[Exercise]:
Copy the entries from the line containing "Viewport: 504px width, 370px" through the end of the entries, substituting "screen-reading agent" for "computer-use agent" and keeping all else the same.
○ ○ ○ ○ ○
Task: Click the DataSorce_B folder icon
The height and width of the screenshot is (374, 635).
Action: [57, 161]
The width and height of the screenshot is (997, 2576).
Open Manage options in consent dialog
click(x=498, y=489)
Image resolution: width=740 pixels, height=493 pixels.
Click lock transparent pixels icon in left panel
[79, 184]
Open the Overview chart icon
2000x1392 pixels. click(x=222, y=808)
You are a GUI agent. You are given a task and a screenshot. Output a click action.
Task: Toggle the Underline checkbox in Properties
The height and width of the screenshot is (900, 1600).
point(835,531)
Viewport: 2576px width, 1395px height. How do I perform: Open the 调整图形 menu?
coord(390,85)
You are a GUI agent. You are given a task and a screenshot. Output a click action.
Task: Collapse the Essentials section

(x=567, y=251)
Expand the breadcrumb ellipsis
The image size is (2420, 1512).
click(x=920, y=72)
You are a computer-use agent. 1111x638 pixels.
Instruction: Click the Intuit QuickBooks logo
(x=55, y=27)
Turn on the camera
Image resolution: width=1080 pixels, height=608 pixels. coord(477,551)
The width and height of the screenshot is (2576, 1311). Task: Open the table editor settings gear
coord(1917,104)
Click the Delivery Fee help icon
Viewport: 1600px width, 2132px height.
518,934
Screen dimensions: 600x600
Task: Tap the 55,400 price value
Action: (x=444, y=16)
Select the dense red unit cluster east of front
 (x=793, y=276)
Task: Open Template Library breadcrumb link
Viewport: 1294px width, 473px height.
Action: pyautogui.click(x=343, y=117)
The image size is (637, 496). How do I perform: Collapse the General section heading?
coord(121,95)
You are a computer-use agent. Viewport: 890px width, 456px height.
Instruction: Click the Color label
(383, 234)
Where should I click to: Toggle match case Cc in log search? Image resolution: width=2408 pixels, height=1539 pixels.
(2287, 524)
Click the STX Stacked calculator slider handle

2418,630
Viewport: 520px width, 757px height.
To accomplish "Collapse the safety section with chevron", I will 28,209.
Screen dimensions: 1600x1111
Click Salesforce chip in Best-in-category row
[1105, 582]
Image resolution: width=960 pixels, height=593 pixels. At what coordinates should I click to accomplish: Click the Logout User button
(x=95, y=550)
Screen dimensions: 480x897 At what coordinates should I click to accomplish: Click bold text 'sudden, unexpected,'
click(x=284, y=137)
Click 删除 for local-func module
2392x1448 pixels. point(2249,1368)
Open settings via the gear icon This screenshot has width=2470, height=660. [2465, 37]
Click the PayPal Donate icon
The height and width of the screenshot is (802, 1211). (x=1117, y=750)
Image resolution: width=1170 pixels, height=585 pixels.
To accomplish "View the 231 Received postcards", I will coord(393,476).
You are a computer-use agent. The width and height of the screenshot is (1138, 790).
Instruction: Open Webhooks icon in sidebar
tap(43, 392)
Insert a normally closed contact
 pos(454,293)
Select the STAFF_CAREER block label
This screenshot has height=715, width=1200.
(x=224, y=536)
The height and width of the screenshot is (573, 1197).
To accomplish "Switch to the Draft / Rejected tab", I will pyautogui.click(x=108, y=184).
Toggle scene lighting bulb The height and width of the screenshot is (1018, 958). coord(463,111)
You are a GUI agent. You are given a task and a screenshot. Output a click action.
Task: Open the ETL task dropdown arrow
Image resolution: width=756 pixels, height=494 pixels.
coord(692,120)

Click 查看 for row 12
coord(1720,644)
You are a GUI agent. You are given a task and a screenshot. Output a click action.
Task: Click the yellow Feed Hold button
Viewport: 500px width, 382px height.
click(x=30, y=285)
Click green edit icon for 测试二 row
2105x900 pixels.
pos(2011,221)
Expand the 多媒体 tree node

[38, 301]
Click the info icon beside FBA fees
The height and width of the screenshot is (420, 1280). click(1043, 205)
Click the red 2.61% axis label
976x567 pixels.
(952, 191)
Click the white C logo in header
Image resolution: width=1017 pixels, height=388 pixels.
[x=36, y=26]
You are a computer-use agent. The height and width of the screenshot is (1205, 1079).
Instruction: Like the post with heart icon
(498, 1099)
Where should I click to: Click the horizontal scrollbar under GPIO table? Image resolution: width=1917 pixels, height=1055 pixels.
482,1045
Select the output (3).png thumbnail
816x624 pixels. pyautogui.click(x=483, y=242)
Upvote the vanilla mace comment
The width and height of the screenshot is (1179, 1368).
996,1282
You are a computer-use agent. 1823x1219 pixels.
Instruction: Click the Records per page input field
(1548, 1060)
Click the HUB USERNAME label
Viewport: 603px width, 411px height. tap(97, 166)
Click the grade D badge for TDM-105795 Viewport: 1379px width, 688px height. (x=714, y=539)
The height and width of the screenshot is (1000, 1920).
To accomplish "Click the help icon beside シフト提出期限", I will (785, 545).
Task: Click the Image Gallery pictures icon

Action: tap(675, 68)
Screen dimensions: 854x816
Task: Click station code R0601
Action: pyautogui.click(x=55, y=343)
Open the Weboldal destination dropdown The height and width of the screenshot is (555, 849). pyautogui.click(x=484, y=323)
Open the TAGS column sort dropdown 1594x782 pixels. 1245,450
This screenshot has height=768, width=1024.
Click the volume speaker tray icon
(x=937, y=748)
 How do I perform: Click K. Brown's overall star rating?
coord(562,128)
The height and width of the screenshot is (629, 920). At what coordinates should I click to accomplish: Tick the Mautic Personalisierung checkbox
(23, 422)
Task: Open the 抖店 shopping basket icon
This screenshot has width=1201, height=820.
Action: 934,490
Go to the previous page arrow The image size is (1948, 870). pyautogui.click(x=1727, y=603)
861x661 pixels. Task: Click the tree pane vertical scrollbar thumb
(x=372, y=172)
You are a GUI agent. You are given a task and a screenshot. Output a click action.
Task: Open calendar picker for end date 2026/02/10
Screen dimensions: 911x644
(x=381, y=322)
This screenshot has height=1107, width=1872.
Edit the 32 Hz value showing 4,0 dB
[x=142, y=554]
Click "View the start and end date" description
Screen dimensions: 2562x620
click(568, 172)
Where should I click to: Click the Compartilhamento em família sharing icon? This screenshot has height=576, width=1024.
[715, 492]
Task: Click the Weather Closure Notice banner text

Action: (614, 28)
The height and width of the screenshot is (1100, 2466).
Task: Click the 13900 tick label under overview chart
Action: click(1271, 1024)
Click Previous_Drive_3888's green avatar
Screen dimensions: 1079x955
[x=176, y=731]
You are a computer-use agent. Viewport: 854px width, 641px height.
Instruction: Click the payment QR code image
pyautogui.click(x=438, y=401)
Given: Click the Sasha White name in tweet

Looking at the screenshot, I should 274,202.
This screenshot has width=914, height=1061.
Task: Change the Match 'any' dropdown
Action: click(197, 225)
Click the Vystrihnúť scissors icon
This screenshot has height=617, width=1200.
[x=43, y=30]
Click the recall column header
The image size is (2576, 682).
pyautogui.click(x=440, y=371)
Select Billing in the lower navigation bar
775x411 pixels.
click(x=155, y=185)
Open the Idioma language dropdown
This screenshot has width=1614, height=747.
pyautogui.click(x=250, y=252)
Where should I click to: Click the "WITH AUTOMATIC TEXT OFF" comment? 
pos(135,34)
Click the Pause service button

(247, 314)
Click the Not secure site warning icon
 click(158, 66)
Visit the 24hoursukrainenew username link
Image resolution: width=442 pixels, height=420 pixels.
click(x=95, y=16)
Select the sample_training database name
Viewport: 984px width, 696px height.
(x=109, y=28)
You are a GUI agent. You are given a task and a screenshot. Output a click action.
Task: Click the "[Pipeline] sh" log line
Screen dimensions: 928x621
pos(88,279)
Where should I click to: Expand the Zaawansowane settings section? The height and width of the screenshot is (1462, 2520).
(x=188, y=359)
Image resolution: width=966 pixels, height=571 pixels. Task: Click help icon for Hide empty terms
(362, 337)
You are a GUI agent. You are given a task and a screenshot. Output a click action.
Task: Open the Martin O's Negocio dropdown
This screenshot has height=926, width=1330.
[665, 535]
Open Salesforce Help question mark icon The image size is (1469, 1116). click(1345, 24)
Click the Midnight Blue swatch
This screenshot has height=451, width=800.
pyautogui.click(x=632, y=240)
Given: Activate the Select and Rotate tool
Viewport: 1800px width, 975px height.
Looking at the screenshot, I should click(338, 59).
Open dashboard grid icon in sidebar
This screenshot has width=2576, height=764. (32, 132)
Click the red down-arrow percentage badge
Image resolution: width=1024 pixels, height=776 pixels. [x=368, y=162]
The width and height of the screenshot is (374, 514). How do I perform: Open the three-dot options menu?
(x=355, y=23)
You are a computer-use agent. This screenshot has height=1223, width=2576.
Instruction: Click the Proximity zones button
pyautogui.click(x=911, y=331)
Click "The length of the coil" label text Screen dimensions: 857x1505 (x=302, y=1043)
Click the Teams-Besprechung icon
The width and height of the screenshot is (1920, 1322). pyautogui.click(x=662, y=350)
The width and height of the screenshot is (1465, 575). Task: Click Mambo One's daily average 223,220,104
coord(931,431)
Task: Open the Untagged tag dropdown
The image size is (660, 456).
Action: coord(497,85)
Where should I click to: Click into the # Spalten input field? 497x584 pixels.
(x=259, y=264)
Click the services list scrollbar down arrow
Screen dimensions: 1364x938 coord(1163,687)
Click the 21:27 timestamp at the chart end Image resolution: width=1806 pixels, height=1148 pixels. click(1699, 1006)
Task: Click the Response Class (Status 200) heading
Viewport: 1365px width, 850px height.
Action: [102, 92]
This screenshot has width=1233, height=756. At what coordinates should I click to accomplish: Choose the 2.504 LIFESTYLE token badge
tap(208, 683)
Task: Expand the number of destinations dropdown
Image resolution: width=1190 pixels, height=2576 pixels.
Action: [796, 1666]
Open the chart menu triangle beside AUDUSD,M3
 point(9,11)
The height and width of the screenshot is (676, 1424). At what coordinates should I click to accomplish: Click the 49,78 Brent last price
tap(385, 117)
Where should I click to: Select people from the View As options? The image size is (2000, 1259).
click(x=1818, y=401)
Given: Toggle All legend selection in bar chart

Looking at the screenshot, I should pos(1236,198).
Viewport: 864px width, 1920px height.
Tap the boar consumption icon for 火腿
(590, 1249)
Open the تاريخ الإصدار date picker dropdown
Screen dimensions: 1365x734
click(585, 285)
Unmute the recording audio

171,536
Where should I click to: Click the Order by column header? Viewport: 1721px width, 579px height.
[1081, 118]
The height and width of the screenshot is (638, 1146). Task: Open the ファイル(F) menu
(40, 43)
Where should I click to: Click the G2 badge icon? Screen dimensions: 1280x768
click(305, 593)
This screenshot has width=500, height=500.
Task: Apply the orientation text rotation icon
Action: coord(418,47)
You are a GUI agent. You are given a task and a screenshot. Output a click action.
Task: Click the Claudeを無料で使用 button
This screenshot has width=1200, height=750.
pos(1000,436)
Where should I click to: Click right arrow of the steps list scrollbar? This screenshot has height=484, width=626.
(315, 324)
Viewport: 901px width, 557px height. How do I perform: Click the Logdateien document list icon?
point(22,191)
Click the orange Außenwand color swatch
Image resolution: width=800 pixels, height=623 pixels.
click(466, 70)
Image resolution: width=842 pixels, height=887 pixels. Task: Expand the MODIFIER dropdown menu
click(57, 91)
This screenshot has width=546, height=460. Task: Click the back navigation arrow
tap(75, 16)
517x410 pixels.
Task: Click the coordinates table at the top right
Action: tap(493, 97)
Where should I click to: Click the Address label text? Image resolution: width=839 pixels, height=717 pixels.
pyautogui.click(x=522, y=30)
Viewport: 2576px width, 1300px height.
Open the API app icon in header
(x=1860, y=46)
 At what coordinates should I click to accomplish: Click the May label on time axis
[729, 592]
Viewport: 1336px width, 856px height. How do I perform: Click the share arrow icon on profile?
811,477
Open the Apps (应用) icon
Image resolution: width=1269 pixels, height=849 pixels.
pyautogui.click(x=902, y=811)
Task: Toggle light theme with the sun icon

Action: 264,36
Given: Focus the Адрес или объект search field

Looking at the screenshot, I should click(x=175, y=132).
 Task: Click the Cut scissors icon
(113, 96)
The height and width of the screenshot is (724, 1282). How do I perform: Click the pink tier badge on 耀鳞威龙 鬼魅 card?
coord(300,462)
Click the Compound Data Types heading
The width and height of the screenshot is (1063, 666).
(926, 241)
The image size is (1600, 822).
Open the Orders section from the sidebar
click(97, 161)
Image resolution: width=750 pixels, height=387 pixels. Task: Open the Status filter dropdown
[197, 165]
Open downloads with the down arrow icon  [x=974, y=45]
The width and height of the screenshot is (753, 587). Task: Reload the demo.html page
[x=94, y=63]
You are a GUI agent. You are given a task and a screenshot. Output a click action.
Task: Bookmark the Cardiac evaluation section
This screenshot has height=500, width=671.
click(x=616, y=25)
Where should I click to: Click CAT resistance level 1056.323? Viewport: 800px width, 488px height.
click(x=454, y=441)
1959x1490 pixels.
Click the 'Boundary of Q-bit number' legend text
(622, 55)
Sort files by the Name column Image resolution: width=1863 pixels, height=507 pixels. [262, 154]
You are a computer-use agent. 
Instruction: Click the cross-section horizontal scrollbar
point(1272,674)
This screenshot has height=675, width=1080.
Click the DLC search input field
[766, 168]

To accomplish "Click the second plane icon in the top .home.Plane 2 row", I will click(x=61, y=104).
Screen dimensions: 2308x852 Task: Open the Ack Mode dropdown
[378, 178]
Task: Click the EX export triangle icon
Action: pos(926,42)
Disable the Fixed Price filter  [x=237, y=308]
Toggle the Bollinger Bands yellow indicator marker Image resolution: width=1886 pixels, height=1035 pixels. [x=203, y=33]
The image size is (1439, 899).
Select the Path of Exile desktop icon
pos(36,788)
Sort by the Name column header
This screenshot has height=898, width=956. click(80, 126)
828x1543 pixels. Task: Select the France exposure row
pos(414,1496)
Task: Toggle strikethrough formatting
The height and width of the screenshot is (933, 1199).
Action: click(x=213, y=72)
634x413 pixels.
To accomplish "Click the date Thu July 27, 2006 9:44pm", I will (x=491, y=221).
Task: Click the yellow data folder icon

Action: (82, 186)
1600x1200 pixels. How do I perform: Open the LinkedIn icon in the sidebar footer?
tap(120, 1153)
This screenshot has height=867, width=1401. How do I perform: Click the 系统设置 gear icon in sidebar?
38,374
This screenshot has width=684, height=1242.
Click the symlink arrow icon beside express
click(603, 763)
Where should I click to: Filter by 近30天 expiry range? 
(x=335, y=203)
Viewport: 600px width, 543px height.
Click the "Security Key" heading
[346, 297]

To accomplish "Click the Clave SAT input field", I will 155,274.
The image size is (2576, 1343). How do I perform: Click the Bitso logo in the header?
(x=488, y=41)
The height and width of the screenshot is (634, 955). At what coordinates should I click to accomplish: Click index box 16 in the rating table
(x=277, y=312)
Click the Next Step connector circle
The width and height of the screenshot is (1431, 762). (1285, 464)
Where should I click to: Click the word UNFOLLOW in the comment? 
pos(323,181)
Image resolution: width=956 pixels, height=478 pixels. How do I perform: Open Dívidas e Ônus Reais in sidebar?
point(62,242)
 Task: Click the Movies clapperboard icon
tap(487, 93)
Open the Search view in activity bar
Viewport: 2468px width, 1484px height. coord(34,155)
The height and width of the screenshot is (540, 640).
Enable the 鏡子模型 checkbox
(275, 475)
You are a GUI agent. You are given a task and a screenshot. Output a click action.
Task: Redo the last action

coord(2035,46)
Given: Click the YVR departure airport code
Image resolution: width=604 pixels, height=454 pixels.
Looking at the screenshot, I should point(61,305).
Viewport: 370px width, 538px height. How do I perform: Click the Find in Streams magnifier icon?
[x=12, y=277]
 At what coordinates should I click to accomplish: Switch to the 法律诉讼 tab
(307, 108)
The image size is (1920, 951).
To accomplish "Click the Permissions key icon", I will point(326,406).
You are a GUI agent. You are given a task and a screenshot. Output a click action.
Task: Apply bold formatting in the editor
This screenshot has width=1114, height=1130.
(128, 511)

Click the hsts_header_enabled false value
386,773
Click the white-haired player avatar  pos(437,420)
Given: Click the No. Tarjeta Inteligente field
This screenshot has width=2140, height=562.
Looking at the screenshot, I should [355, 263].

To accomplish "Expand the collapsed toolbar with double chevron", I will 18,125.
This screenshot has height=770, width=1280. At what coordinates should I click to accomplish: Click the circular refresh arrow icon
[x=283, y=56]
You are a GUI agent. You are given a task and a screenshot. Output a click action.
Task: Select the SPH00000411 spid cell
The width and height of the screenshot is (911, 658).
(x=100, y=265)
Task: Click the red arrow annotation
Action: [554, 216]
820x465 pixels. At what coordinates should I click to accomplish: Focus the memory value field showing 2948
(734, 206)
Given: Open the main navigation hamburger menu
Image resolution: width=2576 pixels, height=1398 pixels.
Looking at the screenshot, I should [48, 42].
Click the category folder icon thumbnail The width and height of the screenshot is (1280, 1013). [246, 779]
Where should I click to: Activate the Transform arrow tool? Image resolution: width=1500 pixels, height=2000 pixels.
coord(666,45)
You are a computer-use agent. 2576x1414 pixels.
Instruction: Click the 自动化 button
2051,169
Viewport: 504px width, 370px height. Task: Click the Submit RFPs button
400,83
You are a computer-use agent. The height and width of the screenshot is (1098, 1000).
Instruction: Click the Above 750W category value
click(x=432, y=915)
○ ○ ○ ○ ○
[Output]:
Viewport: 504px width, 370px height. Task: Click the Submit RFPs button
400,83
You are a screen-reading agent. The height and width of the screenshot is (1098, 1000).
Instruction: Click the Above 750W category value
click(x=432, y=915)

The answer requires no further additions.